STUDY MATERIAL START

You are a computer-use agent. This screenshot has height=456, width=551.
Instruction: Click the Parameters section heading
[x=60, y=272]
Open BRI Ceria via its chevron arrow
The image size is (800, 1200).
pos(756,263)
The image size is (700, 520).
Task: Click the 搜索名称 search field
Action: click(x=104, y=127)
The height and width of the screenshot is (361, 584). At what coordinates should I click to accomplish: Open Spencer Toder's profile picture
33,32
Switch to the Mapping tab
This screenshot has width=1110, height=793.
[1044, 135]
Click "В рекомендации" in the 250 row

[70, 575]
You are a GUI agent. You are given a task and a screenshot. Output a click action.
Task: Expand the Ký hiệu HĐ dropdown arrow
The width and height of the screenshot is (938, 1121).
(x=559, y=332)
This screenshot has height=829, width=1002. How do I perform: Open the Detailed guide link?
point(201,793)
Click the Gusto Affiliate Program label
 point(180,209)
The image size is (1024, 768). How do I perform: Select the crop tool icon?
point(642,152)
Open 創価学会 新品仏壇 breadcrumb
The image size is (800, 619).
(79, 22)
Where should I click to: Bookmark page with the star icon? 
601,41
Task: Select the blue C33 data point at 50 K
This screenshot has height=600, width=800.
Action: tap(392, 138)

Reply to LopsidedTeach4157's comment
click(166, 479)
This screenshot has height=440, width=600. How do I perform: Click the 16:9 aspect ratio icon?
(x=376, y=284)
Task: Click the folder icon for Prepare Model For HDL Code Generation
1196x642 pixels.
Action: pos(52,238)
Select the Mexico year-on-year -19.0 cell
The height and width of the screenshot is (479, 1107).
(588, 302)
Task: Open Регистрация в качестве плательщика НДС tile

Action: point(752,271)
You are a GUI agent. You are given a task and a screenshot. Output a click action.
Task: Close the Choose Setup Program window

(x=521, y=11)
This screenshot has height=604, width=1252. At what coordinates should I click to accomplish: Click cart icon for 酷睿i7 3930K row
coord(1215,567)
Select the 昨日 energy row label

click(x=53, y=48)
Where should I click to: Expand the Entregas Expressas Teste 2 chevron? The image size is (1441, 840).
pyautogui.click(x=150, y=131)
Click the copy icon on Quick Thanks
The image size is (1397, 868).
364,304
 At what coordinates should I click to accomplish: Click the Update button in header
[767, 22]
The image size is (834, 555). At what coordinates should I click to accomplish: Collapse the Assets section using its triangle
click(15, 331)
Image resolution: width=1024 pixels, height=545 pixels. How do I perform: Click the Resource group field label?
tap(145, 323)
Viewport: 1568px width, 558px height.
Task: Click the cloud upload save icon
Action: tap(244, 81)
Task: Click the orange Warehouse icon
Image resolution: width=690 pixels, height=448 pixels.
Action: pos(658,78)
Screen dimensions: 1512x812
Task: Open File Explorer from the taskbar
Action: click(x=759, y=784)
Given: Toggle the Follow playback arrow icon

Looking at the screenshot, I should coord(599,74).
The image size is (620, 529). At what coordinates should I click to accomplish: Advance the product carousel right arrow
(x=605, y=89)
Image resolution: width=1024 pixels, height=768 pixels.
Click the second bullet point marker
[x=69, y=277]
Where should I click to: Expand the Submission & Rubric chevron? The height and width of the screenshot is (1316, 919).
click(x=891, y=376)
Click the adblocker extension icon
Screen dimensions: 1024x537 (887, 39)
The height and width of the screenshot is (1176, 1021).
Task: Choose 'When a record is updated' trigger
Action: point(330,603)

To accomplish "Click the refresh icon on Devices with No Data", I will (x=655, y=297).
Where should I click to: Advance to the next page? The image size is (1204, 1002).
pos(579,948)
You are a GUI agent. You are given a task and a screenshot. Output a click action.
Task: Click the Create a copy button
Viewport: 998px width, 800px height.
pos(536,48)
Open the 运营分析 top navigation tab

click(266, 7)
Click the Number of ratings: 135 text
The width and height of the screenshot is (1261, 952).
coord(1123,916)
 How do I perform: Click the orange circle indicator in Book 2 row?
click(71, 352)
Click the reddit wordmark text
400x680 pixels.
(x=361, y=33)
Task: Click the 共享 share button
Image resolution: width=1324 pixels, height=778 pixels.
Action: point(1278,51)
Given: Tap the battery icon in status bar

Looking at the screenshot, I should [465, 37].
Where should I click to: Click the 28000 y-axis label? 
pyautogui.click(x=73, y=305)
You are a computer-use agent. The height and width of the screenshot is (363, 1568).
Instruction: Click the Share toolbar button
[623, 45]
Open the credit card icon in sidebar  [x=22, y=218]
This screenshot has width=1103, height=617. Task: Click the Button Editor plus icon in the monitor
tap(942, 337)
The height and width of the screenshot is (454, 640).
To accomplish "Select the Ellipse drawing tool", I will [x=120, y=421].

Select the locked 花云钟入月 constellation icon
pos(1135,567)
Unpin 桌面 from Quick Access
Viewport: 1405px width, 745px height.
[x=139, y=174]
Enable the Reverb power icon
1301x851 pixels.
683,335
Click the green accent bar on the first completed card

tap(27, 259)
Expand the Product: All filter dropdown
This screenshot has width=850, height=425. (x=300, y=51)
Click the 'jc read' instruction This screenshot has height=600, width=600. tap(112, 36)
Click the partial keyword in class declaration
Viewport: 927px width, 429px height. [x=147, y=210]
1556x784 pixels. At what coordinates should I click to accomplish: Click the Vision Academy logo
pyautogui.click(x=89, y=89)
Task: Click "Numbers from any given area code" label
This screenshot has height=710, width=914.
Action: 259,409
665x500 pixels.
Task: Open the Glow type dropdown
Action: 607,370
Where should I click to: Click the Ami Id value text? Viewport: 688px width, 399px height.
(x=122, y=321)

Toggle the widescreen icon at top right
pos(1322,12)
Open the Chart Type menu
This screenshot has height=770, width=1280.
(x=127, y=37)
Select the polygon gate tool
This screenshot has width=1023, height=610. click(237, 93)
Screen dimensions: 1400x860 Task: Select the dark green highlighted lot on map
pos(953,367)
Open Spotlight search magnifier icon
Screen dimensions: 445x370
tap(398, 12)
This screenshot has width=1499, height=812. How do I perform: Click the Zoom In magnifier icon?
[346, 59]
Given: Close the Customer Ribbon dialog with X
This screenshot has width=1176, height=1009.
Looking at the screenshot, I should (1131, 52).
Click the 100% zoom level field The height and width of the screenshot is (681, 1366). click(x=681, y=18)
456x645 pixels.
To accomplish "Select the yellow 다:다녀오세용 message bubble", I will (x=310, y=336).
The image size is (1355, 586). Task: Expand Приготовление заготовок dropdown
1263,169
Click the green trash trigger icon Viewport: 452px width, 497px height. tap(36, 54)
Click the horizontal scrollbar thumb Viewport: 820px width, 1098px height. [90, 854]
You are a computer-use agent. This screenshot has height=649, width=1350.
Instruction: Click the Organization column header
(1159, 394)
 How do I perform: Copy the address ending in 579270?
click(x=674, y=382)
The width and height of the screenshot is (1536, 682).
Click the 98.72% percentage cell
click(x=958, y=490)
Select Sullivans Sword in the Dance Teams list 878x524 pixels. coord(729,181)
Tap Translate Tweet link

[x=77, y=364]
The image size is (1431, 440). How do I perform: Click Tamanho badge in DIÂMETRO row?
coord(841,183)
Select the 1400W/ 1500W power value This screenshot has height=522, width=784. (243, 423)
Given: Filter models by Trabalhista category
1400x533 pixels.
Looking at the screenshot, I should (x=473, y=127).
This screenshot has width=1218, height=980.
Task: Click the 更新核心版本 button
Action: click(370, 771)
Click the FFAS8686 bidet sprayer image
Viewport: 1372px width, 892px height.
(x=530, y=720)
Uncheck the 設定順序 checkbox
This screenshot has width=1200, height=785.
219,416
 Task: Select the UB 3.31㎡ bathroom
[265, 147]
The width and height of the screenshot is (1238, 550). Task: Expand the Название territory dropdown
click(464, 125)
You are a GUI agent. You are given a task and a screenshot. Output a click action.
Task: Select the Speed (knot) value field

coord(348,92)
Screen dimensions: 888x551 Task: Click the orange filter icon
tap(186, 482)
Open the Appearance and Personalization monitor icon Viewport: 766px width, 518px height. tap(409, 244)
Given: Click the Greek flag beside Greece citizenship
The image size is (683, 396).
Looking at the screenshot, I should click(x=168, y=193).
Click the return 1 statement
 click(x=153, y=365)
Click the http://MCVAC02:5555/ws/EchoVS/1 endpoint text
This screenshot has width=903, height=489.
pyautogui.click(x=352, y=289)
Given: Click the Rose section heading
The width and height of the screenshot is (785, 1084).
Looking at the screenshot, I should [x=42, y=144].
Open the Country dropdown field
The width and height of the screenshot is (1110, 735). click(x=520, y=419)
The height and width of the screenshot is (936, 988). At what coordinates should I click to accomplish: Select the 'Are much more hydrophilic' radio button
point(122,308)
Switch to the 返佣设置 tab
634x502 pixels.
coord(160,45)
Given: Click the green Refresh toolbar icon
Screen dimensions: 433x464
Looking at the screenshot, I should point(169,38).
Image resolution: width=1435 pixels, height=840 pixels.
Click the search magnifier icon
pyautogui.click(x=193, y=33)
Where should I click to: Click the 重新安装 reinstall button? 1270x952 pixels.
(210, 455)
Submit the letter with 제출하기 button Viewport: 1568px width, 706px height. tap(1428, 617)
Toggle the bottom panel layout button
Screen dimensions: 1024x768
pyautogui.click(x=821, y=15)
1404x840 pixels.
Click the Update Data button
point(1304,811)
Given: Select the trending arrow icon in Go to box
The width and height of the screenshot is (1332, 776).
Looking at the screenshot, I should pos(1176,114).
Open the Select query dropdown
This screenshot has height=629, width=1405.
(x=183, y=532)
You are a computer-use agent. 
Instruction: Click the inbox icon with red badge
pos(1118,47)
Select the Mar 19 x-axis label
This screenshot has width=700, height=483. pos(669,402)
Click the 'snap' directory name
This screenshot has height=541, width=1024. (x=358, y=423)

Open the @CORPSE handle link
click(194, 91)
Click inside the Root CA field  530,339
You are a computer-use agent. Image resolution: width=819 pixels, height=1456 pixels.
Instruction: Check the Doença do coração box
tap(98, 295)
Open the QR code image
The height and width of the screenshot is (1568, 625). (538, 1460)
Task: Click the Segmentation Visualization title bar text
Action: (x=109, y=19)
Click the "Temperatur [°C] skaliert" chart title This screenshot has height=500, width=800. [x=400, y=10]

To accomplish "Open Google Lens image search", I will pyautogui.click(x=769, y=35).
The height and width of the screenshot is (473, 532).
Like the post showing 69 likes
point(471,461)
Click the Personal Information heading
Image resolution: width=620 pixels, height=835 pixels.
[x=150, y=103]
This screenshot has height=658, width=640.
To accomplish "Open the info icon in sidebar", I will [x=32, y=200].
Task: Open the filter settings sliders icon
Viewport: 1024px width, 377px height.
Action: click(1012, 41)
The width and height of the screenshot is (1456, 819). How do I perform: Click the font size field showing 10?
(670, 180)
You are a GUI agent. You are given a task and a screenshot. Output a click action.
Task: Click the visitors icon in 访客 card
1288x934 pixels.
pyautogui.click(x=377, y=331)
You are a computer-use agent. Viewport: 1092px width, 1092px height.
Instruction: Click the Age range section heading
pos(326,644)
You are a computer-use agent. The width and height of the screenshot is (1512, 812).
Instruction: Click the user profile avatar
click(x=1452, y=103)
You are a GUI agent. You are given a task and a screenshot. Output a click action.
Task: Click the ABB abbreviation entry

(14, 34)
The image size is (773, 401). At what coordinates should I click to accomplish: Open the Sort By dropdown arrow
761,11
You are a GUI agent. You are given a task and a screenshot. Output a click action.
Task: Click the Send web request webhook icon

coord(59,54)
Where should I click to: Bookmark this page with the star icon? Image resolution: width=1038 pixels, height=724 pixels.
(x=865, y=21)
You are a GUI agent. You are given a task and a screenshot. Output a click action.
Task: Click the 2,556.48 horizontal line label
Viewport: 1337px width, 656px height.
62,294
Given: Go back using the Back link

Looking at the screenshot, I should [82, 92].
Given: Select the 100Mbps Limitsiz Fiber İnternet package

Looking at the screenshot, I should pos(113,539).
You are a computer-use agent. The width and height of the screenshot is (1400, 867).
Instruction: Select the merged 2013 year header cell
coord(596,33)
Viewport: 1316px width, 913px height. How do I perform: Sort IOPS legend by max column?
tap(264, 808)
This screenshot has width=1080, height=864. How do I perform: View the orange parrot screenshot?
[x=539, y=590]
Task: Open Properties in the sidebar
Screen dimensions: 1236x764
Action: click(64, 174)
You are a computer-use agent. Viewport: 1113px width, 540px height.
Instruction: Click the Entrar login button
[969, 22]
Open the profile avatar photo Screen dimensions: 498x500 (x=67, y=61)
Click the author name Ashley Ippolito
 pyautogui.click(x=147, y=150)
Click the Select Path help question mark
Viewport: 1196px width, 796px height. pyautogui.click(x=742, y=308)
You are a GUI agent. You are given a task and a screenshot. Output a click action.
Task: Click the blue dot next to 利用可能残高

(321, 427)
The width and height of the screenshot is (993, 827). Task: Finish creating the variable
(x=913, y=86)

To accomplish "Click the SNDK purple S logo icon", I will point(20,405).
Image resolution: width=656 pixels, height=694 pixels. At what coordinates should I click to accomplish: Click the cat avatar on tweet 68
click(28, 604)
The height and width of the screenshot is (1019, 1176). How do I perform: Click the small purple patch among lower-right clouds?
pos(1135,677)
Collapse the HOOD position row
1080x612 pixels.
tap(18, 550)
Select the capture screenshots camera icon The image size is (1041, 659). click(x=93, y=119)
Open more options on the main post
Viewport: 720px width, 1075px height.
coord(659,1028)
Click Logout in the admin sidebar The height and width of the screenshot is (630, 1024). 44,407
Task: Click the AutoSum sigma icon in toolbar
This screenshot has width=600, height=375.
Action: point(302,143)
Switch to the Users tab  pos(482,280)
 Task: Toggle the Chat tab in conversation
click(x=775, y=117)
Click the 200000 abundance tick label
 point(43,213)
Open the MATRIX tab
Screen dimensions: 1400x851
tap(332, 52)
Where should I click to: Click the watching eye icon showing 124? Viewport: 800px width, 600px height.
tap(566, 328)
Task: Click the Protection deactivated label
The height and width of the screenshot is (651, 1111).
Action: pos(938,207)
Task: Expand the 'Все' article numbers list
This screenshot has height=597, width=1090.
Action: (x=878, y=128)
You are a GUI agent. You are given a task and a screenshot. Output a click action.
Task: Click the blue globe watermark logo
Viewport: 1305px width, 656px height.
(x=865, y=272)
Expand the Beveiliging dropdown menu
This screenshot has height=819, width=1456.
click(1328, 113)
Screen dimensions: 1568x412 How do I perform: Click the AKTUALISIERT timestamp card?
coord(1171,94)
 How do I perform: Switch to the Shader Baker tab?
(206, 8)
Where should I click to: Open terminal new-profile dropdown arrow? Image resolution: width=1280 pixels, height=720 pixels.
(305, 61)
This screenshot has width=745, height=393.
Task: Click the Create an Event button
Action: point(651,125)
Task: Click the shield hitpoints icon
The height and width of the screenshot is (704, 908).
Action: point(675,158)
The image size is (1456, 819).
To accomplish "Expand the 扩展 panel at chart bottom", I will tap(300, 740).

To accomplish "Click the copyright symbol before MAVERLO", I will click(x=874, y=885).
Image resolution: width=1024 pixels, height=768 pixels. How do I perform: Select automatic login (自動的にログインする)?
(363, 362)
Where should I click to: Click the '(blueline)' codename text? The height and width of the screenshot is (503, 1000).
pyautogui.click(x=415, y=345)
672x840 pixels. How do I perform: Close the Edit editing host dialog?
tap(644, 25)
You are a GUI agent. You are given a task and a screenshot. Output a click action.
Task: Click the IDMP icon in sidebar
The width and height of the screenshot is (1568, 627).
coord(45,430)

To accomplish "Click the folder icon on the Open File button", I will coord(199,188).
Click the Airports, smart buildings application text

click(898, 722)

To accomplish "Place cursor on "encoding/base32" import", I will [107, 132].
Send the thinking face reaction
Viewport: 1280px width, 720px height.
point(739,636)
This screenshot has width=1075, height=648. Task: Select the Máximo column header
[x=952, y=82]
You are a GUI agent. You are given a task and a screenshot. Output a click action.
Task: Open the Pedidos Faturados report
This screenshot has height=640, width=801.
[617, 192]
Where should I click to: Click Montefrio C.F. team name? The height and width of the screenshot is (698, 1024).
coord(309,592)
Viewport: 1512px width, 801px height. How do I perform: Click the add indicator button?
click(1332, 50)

STUDY MATERIAL END

◆ REQUIRED WORK ◆
Among the entries above, the lines between the ones containing "Given: Select the trending" and "Task: Open the filter settings sliders icon", inclusive, are to be transcribed exactly. No other line is to be given.

◆ TASK OUTPUT ◆
Given: Select the trending arrow icon in Go to box
The width and height of the screenshot is (1332, 776).
Looking at the screenshot, I should pos(1176,114).
Open the Select query dropdown
This screenshot has height=629, width=1405.
(x=183, y=532)
You are a computer-use agent. 
Instruction: Click the inbox icon with red badge
pos(1118,47)
Select the Mar 19 x-axis label
This screenshot has width=700, height=483. pos(669,402)
Click the 'snap' directory name
This screenshot has height=541, width=1024. (x=358, y=423)

Open the @CORPSE handle link
click(194, 91)
Click inside the Root CA field  530,339
You are a computer-use agent. Image resolution: width=819 pixels, height=1456 pixels.
Instruction: Check the Doença do coração box
tap(98, 295)
Open the QR code image
The height and width of the screenshot is (1568, 625). (538, 1460)
Task: Click the Segmentation Visualization title bar text
Action: (x=109, y=19)
Click the "Temperatur [°C] skaliert" chart title This screenshot has height=500, width=800. [x=400, y=10]

To accomplish "Open Google Lens image search", I will pyautogui.click(x=769, y=35).
The height and width of the screenshot is (473, 532).
Like the post showing 69 likes
point(471,461)
Click the Personal Information heading
Image resolution: width=620 pixels, height=835 pixels.
[x=150, y=103]
This screenshot has height=658, width=640.
To accomplish "Open the info icon in sidebar", I will [x=32, y=200].
Task: Open the filter settings sliders icon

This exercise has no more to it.